The High Court's decision in Cereal Investment Co (CIC) SA v. ED&F Man Sugar Ltd [2007] EWCA Comm. 2843 concerns how parties define delivery periods in international sale contracts.
The case concerned a sale of sugar by ED&F Man to CIC FOB Santos. The "Shipment Period" clause in the contract stated, "One vessel only presenting October 2006 Shipment at Buyer's Option, with 10 days pre-advise of vessel arrival". The contract incorporated the Refined Sugar Association rules, which provide that if a vessel is presented for loading within a contractual delivery period and loading is not completed by the last day of the period, the seller must deliver and the buyer must take delivery of the cargo.

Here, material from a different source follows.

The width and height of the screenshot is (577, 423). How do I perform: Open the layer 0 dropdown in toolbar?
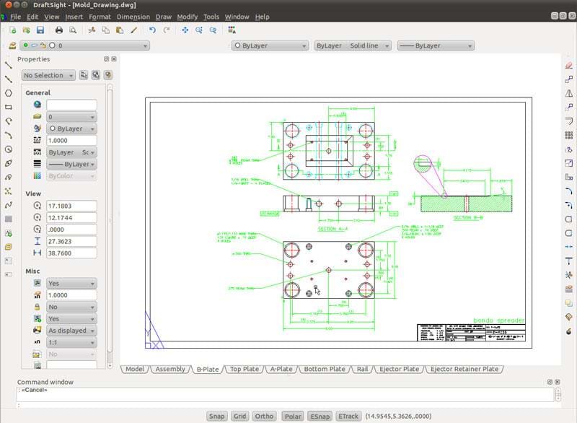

CIC opened a letter of credit requiring presentation of a bill of lading dated no later than 31 October 2006. Man rejected the l/c on the basis that it should allow presentation of a later b/l. CIC terminated the contract and claimed damages from Man. CIC argued that under the contract loading had to be completed by the end of October 2006, and that the "Shipment Period" clause should be read as "One vessel only presenting [for] October 2006 Shipment at Buyers option, with 10 days preadvise of vessel arrival.".

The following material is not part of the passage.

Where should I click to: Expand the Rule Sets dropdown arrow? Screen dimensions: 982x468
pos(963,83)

The High Court rejected CIC's arguments and found that the l/c did not comply with the terms of the contract. The Court held that the contract did not provide for a defined shipment period, and that the "Shipment Period" clause was to be read in two parts as (1) "One vessel only presenting October 2006" amd (2) "Shipment at Buyers option...". Shipment should commence when the buyer's vessel was presented for loading but did not have to be completed by 31 October 2006.
This case underlines again the need for care and precision in setting out delivery obligations in international sale contracts to avoid uncertainty and unpredicted consequences.